- **EXCERPTED PASSAGE**
Sunday, April 2, 2017

World Autism Awareness Day

Ok, let's see.

Hayden came back today from several days at his dad's to have a huge meltdown. As he always does after being at his dad's for several days. And all Joseph and I can do is wait for it to happen and try to support him as best we can. He was throwing things all over the place, yelling and screaming, trying to hide somewhere from himself because he gets so upset that he just doesn't know what to do. He can't verbalize that he just needs a break and some time to think. I would post a video, but he's embarrassed and doesn't want me to, so I am going to respect his wishes.

He has become aware enough to know it's not typical behavior, but not aware enough to always control that behavior. Through ABA therapy and Biomedical Interventions, we're making huge strides, though, and he is much improved from even just a few months ago.

We got him calmed down by giving deep pressure and some ibuprofen. He's now outside playing with other kids. Often this causes another meltdown by the end of the day, because he becomes overstimulated and overtired. So there's that to look forward to. Just another day living with autism. Although it was nice, when I checked on Hayden, for the neighbor to be surprised that he has autism, and to say that we were doing well with him.

- **DATA EXCERPTS**

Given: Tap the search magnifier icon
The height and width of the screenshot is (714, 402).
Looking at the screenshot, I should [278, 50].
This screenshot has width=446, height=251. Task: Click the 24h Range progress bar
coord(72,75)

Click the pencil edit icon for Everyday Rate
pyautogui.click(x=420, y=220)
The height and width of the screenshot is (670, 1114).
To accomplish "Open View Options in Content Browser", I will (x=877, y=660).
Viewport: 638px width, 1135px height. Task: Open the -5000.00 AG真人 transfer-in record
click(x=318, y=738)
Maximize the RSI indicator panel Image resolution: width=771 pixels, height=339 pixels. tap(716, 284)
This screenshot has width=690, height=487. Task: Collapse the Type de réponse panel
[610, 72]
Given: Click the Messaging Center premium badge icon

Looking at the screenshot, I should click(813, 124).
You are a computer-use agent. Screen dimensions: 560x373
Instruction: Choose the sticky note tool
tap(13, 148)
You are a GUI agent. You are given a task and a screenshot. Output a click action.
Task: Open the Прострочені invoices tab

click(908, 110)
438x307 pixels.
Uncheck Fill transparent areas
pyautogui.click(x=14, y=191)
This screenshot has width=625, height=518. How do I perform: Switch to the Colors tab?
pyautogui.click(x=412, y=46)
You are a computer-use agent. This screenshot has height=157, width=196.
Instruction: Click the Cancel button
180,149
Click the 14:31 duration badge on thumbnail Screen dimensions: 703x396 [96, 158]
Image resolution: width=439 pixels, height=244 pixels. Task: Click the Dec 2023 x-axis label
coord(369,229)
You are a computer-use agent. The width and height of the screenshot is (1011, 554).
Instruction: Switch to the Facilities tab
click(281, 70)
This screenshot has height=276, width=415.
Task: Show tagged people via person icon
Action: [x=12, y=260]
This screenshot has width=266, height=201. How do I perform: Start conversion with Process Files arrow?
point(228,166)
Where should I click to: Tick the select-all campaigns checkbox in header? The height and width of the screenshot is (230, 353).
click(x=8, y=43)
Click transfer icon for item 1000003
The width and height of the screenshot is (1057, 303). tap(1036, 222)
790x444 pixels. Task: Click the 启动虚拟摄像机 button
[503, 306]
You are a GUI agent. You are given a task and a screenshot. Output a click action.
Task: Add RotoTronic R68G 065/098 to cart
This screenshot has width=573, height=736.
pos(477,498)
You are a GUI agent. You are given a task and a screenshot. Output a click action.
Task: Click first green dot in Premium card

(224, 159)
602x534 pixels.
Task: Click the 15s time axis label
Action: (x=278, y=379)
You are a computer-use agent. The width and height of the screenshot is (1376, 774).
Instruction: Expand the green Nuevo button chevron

- **WHAT TO WORK ON**
Reproduce the stretch of the blog post from "Ok, let's see." through "few months ago.", substituting "behavioral therapy" for "ABA therapy". The records are separate material and have no connection to the blog post.

- **SOLVED PROBLEM**
Ok, let's see.

Hayden came back today from several days at his dad's to have a huge meltdown. As he always does after being at his dad's for several days. And all Joseph and I can do is wait for it to happen and try to support him as best we can. He was throwing things all over the place, yelling and screaming, trying to hide somewhere from himself because he gets so upset that he just doesn't know what to do. He can't verbalize that he just needs a break and some time to think. I would post a video, but he's embarrassed and doesn't want me to, so I am going to respect his wishes.

He has become aware enough to know it's not typical behavior, but not aware enough to always control that behavior. Through behavioral therapy and Biomedical Interventions, we're making huge strides, though, and he is much improved from even just a few months ago.